Calculate heap demand for krill conversion
Change-Id: I5c9b4d73ba7f30ff93349368095204e221e7cf21
diff --git a/korapxmltool.shebang b/korapxmltool.shebang
index 5fb2768..3633107 100644
--- a/korapxmltool.shebang
+++ b/korapxmltool.shebang
@@ -157,13 +157,32 @@
fi
workload_type="annotation"
elif [[ "$has_krill" == true ]]; then
- # Krill JSON generation: holds morphological data for all in-flight texts in memory
- # while merging multiple annotation ZIPs. Use 80% of available RAM with no
- # artificial upper bound – on large-memory machines (e.g. 1.5 TB) the job
- # genuinely needs a large heap and should not be silently capped at 32 GB.
- xmx_mb=$(( mem_mb * 80 / 100 ))
- (( xmx_mb < 4096 )) && xmx_mb=4096
+ # Krill merges multiple annotation ZIPs while holding uncompressed, deserialized
+ # data in memory. KorAP-XML decompresses to roughly 10-20x its on-disk size, so
+ # we target 20x the compressed input size to give enough heap without hogging
+ # the whole machine (which would prevent running parallel krill jobs).
+ # Falls back to 80% of RAM when no input size can be determined.
+ # Floor: 4 GB. Ceiling: 90% of available RAM.
+ # Use ParallelGC to avoid GCLocker contention ("Retried waiting for GCLocker too
+ # often") that plagues G1GC under JNI critical sections.
workload_type="krill"
+ if (( total_input_size > 0 )); then
+ xmx_mb=$(( total_input_size * 22 / 1024 / 1024 ))
+ workload_type="krill_input_based"
+ else
+ xmx_mb=$(( mem_mb * 80 / 100 ))
+ fi
+ (( xmx_mb < 4096 )) && xmx_mb=4096
+ max_krill_mb=$(( mem_mb * 90 / 100 ))
+ (( xmx_mb > max_krill_mb )) && xmx_mb=$max_krill_mb
+ EXTRA_OPTS+=("-XX:+UseParallelGC" "-XX:-UseGCOverheadLimit")

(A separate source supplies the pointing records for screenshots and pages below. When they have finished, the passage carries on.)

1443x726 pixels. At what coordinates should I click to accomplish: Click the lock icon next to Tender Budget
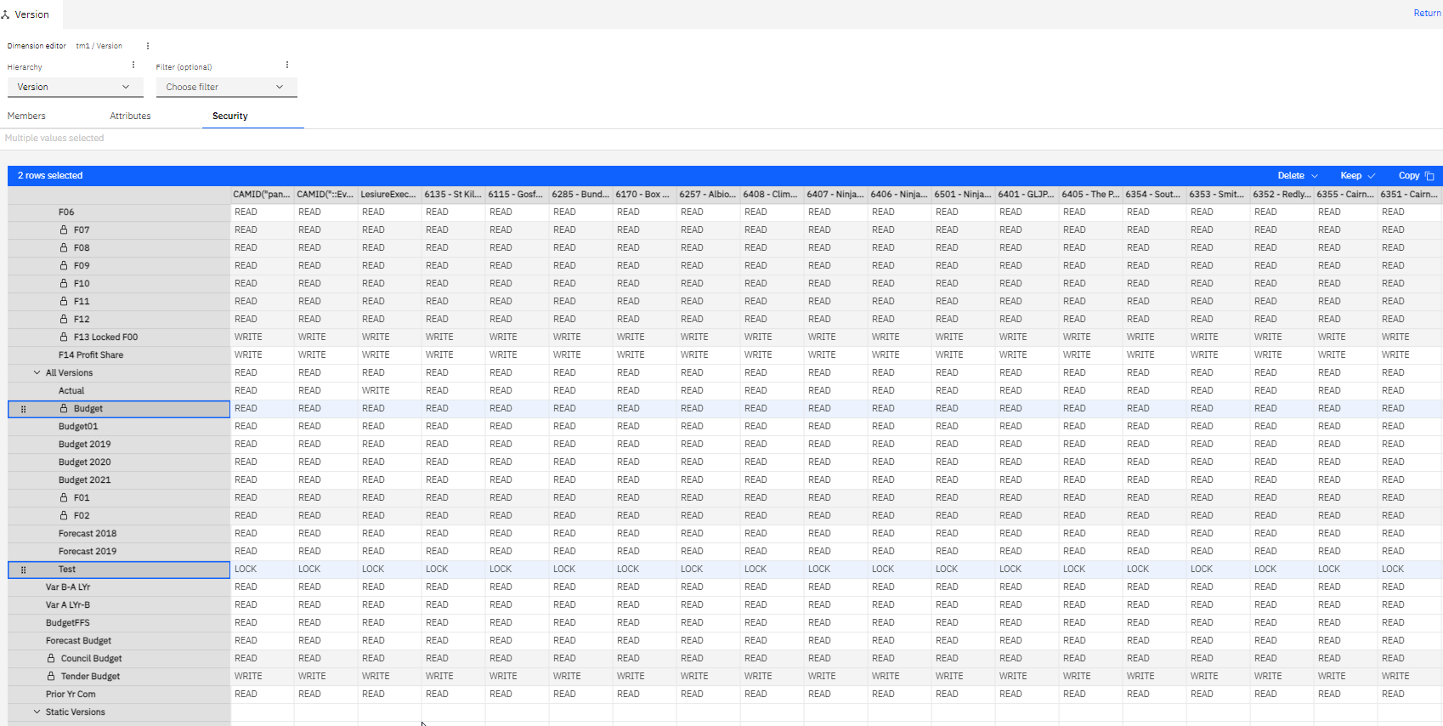tap(51, 676)
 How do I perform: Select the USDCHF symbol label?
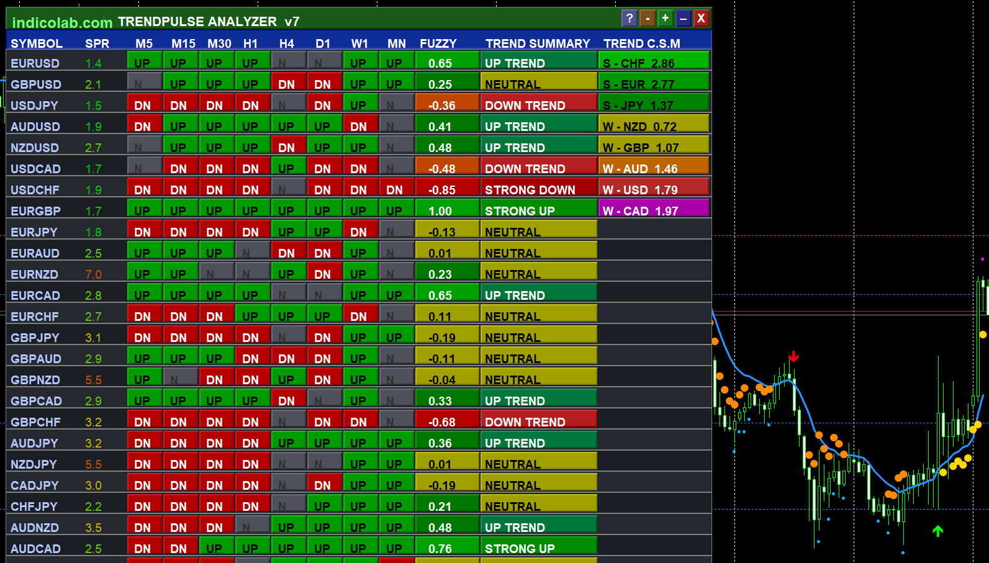tap(35, 190)
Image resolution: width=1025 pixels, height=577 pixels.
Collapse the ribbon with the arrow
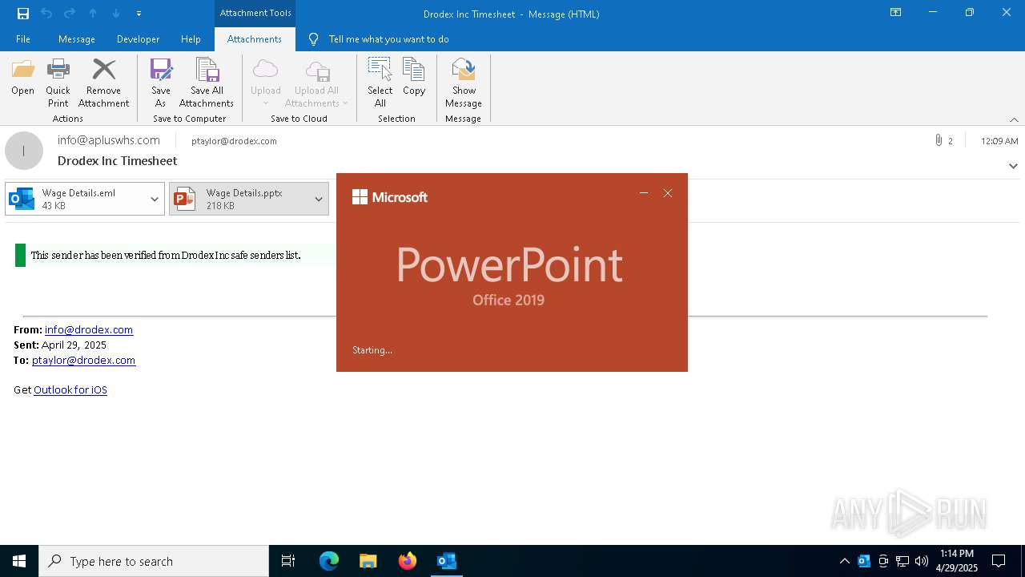[1014, 119]
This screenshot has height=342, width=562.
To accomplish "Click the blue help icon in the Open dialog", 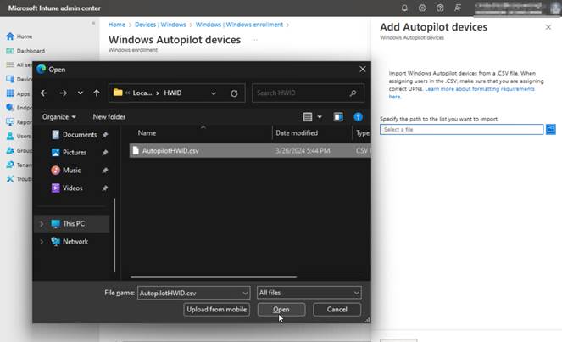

+ # ParallelGC is stop-the-world and therefore immune to the GCLocker contention
+ # ("Retried waiting for GCLocker too often") that plagues G1GC when JNI critical
+ # sections are active. It is available in every JDK 21 distribution and requires
+ # no extra vm.max_map_count allowance, unlike ZGC.
+ # -UseGCOverheadLimit disables the "GC overhead limit exceeded" safety valve that
+ # fires when >98% of CPU time is spent in GC; without it, the JVM throws an error
+ # instead of continuing to collect, which is counterproductive for large krill jobs.
elif [[ "$large_corpus" == true ]]; then
# Large corpus without annotation: use 80% memory, min 4GB, max 96GB
xmx_mb=$(( mem_mb * 80 / 100 ))